A modalidade de distribuição estática do ônus da prova, há muitos anos vigente no sistema processual, apesar de apresentar segurança jurídica à partes, apresenta, ao mesmo tempo, uma inércia e comodismo dos sujeitos processuais indesejável ao processo, já que por muitas vezes se mostra impossível ou muito difícil uma satisfatória e exauriente cognição processual.
Existe ainda a inversão do ônus da prova prevista no Código de Defesa do Consumidor que apresenta uma possibilidade de atribuir à parte que tem maiores condições o ônus de produzir a prova, o que se mostra razoável.
Já a modalidade de distribuição dinâmica do ônus da prova, que é defendida pela maioria dos doutrinadores modernos, certamente mostra-se mais adequada para a busca por maior efetividade e justiça nos provimentos judiciais.
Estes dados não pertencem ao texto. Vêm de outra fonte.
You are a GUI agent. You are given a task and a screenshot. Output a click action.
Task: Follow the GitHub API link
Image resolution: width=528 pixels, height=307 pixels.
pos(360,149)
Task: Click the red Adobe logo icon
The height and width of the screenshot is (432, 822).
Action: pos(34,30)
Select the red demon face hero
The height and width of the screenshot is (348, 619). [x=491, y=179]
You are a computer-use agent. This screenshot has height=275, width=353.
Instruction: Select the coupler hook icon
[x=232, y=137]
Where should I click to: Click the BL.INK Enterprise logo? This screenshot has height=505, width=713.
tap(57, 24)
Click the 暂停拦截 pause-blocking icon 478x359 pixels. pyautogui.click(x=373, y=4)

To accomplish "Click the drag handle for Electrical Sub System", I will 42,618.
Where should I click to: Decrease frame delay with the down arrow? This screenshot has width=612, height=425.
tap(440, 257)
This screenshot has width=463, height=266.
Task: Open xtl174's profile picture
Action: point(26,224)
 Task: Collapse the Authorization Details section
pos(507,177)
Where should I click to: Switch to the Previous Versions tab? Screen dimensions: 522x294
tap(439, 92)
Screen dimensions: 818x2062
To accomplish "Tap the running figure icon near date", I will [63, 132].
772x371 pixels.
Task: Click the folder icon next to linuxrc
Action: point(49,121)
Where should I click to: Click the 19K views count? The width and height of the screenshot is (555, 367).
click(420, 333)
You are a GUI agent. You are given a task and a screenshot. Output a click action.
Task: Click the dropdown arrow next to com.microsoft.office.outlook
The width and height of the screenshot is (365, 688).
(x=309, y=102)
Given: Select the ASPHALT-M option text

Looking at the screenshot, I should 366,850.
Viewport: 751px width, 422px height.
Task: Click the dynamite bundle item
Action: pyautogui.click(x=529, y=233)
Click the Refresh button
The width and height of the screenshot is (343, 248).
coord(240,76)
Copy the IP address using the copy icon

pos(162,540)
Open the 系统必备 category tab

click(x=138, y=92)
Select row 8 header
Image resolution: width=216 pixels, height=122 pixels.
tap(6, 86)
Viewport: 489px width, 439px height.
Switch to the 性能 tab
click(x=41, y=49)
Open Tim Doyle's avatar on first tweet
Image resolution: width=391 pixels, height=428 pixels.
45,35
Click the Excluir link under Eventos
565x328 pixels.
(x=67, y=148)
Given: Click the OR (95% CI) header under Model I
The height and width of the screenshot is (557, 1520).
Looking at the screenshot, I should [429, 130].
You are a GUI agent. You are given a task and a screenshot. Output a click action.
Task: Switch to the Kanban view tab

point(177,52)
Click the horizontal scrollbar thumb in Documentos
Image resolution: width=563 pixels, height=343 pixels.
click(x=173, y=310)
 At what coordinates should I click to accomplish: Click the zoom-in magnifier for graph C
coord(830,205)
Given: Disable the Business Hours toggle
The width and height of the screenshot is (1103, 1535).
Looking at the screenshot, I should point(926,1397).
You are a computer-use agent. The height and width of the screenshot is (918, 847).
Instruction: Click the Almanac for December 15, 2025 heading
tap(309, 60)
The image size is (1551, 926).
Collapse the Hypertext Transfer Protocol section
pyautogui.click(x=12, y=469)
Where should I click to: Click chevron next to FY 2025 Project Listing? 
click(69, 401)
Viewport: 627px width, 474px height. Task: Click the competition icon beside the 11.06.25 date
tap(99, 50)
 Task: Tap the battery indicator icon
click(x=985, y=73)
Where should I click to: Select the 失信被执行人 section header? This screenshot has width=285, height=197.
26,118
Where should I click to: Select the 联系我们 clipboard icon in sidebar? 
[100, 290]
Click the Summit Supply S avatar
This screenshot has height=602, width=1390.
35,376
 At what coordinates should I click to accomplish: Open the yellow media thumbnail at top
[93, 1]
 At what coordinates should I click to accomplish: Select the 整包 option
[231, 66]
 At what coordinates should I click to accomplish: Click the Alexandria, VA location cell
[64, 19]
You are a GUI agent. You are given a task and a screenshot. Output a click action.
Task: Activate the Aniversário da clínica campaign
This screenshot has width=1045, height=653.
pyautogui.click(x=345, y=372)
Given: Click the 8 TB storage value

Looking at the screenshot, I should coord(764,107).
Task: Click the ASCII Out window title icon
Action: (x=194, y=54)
Tal afirmativa é feita com base no fato de que este sistema considera as peculiaridades que os casos concretos oferecem, sobretudo a possibilidade e a dificuldade de cada parte para produção de determinada prova, mostrando-se mais justa em todos os casos.
Este não é o caso da modalidade estática da distribuição do ônus da prova, que atribui o encargo de produção de prova somente em virtude da posição da parte, possibilitando a inércia e a acomodação da parte beneficiada pela ausência de ônus.
Não é difícil concluir que o sistema de distribuição dinâmica do ônus da prova é o mais apropriado para as soluções dos pleitos judiciais.
Contudo, o novo Código de Processo Civil, com a criação do art. 373, não adotou esta modalidade como regra geral, mas somente como uma exceção. É, pois, uma hipótese de inversão da regra geral tal como aquela prevista no Código de Defesa do Consumidor.
Dessa forma, a regra geral a ser aplicada na nova lei processual continua a ser aquela já atualmente aplicada, sendo possível a aplicação da distribuição dinâmica somente em casos excepcionais, quando preenchidos os requisitos legais, quais sejam, a verificação de impossibilidade ou extrema dificuldade na produção da prova ou a maior facilidade da outra parte em se desincumbir deste ônus.
Ou seja, o novo CPC não instituiu a regra de distribuição dinâmica do ônus da prova, mas tão somente uma situação de exceção à regra geral que continua a ser a da carga estática.
Além disso, a previsão legal, aqui denominada de “inversão dinâmica dos ônus da prova”, seja pronunciada por meio de decisão que alerta as partes também gera a mesma situação de acomodação e desnecessidade de cooperação entre as partes gerada pela atual regra geral da distribuição estática probatória.
Tudo isso leva a conclusão de que a nova regra de ônus da prova prevista no art. 373 do já sancionado novo Código de Processo Civil não signifique um grande avanço em relação à dinâmica processual e a maior efetividade das decisões judiciais, tendo sido perdida uma grande oportunidade de se alterar para melhor o papel dos sujeitos processuais e proporcionar maior justiça às decisões judiciais.